=== Section Start ===

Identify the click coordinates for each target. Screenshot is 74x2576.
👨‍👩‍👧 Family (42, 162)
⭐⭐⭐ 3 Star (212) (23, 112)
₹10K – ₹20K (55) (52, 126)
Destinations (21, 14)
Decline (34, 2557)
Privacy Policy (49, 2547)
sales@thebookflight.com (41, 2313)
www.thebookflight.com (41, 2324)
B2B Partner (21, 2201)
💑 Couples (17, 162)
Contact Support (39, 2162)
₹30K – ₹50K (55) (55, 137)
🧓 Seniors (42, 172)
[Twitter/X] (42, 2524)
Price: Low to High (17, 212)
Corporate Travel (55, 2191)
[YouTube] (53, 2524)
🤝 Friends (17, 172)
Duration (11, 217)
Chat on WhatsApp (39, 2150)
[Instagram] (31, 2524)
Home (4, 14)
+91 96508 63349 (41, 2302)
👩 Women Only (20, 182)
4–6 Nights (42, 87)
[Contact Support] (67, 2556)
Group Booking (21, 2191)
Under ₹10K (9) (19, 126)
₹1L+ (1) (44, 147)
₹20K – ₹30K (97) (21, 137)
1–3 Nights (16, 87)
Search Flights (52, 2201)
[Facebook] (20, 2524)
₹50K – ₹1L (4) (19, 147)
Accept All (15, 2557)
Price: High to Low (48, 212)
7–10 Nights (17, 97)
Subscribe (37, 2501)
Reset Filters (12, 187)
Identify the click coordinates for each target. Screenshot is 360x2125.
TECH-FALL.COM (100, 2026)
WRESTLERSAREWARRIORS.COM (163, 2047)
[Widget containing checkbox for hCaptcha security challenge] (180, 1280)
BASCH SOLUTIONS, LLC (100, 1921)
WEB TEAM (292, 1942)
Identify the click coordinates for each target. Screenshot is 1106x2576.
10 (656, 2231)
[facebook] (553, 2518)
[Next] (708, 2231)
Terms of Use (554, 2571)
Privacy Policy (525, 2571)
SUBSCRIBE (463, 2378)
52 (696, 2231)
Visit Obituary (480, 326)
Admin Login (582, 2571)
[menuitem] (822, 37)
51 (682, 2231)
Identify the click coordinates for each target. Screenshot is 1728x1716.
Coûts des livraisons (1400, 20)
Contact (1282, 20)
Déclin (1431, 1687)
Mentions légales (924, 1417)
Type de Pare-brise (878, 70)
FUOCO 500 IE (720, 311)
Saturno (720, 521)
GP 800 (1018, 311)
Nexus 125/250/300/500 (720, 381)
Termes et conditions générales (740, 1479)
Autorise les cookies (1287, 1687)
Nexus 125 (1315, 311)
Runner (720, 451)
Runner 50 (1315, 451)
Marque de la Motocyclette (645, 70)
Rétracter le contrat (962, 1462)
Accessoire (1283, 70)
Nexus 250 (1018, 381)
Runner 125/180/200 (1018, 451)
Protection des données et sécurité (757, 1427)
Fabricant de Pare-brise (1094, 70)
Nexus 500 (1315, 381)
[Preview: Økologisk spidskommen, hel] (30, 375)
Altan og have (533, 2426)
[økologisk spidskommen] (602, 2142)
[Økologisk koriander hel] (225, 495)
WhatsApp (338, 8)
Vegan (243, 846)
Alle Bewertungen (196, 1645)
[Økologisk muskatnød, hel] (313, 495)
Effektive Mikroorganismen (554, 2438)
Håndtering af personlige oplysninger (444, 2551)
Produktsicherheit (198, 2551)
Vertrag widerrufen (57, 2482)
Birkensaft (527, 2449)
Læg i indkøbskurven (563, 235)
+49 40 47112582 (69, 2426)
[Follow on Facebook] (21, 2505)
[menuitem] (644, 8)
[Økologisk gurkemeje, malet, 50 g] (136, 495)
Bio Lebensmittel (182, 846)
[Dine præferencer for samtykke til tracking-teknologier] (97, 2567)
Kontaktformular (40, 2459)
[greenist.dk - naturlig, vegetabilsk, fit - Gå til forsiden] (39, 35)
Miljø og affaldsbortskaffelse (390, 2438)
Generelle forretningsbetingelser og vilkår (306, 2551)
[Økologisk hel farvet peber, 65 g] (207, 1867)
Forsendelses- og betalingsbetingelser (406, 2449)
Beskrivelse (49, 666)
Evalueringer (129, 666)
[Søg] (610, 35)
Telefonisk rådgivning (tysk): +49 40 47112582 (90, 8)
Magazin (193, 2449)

=== Section End ===

* THE PROBLEM: A word-for-word copy of the lines above from the one with "Privacy Policy (525, 2571)" through the one with "Termes et conditions générales (740, 1479)", inclusive, is the only output wanted.

* TASK OUTPUT:
Privacy Policy (525, 2571)
SUBSCRIBE (463, 2378)
52 (696, 2231)
Visit Obituary (480, 326)
Admin Login (582, 2571)
[menuitem] (822, 37)
51 (682, 2231)
Identify the click coordinates for each target. Screenshot is 1728x1716.
Coûts des livraisons (1400, 20)
Contact (1282, 20)
Déclin (1431, 1687)
Mentions légales (924, 1417)
Type de Pare-brise (878, 70)
FUOCO 500 IE (720, 311)
Saturno (720, 521)
GP 800 (1018, 311)
Nexus 125/250/300/500 (720, 381)
Termes et conditions générales (740, 1479)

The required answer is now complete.